The structural changes in males that occurred more recently were found in countries that underwent major reforms in their health system, i.e., Denmark, Ireland and the Netherlands. In Denmark the so-called heart plan was launched during the mid-1990s and was targeted at reducing cardiovascular mortality, which may explain the detected change from slower to more rapid improvement in 1995 (Christensen et al. 2010). In Ireland, among other measures, free health-care services for those aged ≥70 years were implemented at the turn of the twentieth century, which resulted (for instance) in a dramatic increase in prescriptions for statins (McDaid et al. 2009; Walley et al. 2005). This increase in prescriptions explained a trend break in mortality trends at around 1999 that was replicated in our study (Layte et al. 2011). In the Netherlands, fixed hospital budgets were relaxed in 2001 resulting in a rapid increase in hospital admissions, medical prescriptions and shorter waiting times for elective surgery, particularly among the elderly, probably related to the sudden improvement in life expectancy (Peters et al. 2015a, b; Mackenbach et al. 2011).

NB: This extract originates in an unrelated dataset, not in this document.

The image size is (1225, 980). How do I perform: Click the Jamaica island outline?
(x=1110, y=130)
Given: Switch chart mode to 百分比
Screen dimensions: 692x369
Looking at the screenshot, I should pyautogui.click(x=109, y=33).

Besides Denmark, two other Nordic states exhibited persistent structural changes in males, namely Sweden in 1988 and Norway in 1990. Possibly also in these countries, improved medical care may have contributed to the more rapid decline in mortality. For instance in Sweden, expensive medical treatments such as dialysis and coronary by-pass grafting were applied much more often at the end of the 1980, while this was restricted to younger persons due to informal age limits in the medical system before (Broomé et al. 1994). Due to rapidly growing revenues from the oil sector since the 1970s, Norway became one of the richest countries in the world and exhibited the highest growth rate in per capita health spending among all OECD countries between 1990 and 2001 potentially enabling the more rapid decline in mortality (Johnsen and Bankauskaite 2006). Further research should test the potential impact of improved medical care in these two countries in more detail.

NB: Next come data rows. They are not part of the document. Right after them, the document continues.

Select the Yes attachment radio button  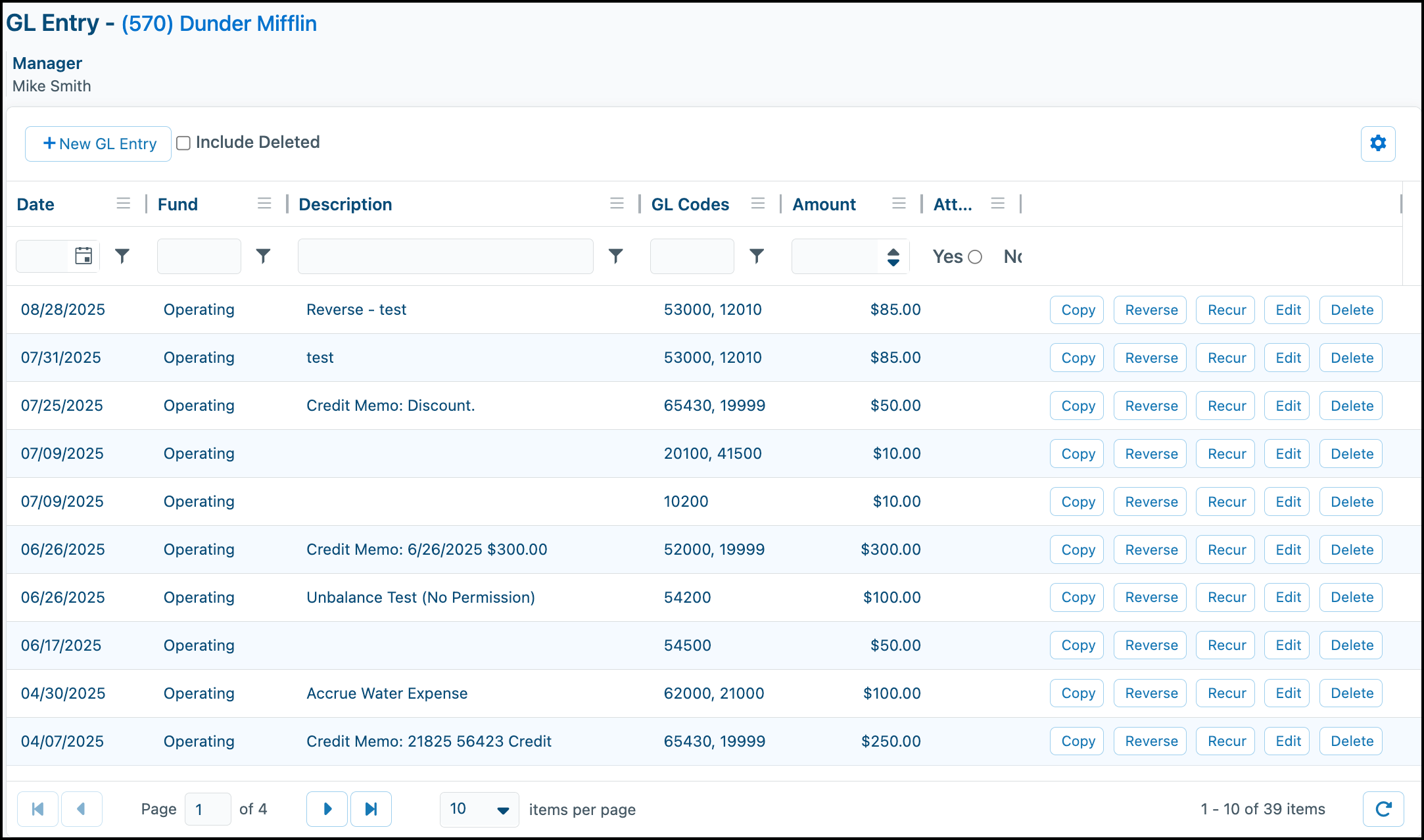coord(975,257)
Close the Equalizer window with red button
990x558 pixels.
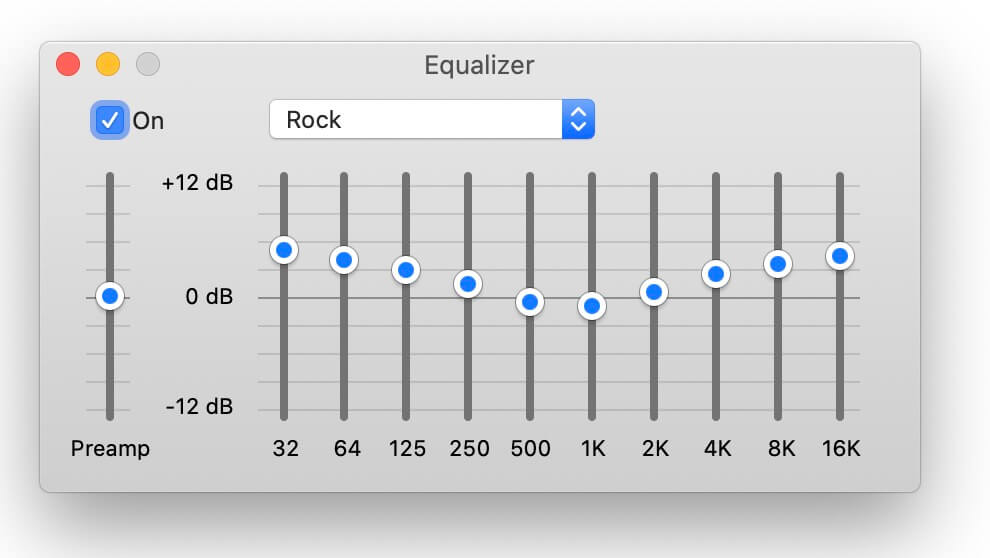(68, 64)
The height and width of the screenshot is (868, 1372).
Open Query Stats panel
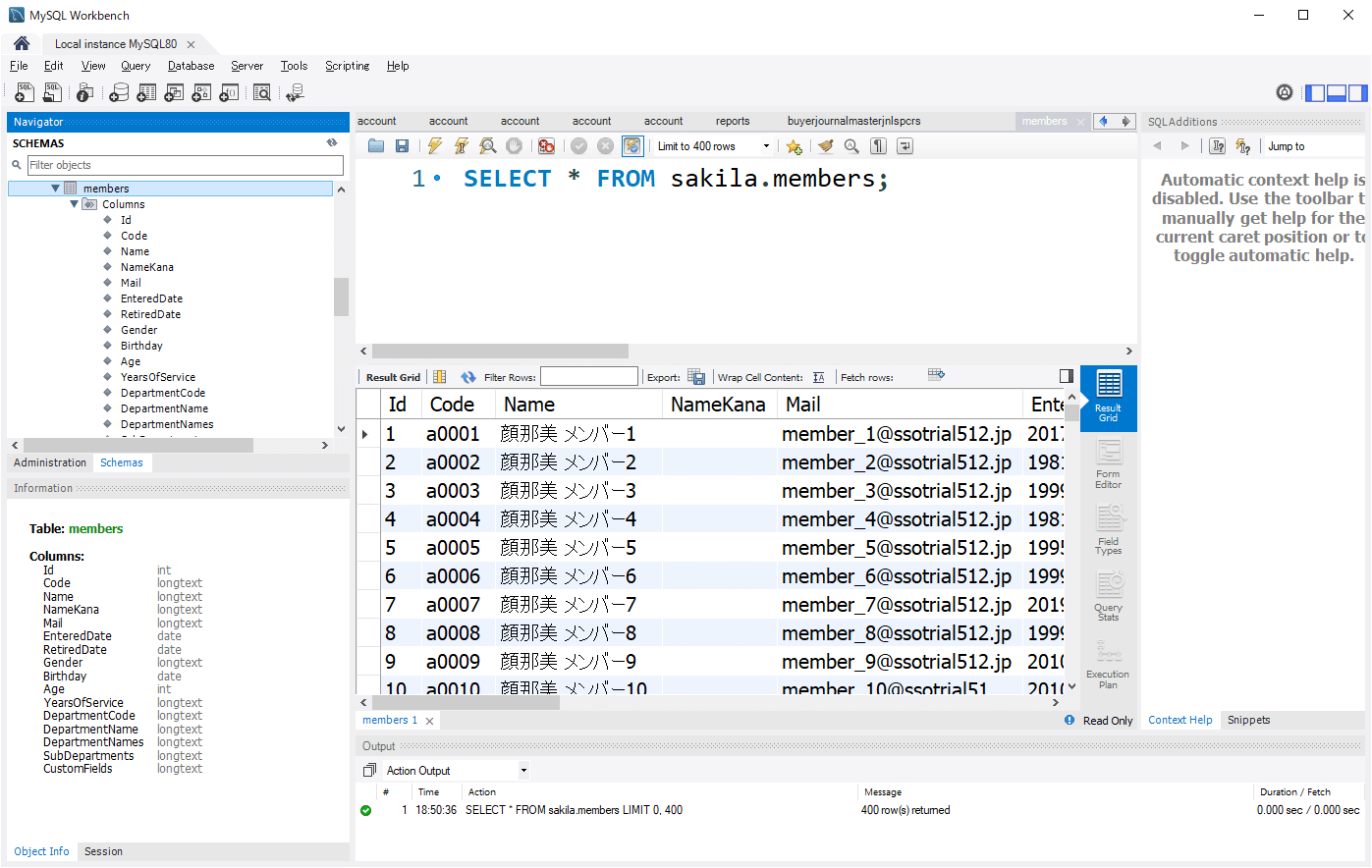point(1108,598)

The fact that we detected no structural changes in female mortality trends corresponds with studies showing that smoking was less relevant for mortality trends in the past, since females took up smoking much later in time and to a lesser extent (Thun et al. 2012). However, the rapidly increasing lung-cancer death rates in women should be seen as warning that the stable mortality decline in females should not be taken for granted and that periods with temporary slower improvements are possible.

Conclusion

The impact of the tobacco epidemic explains the frequent occurrence of structural changes in the time index of the LC model in men to a large extent. Thus, uncovering the underlying reasons of structural changes in the decline of mortality is feasible and should become a standard procedure before mortality projections are obtained. To identify further determinants of the observed breakpoints in mortality series, the impact of health-care policies and innovations in medical treatments on mortality trends should be taken into account more carefully.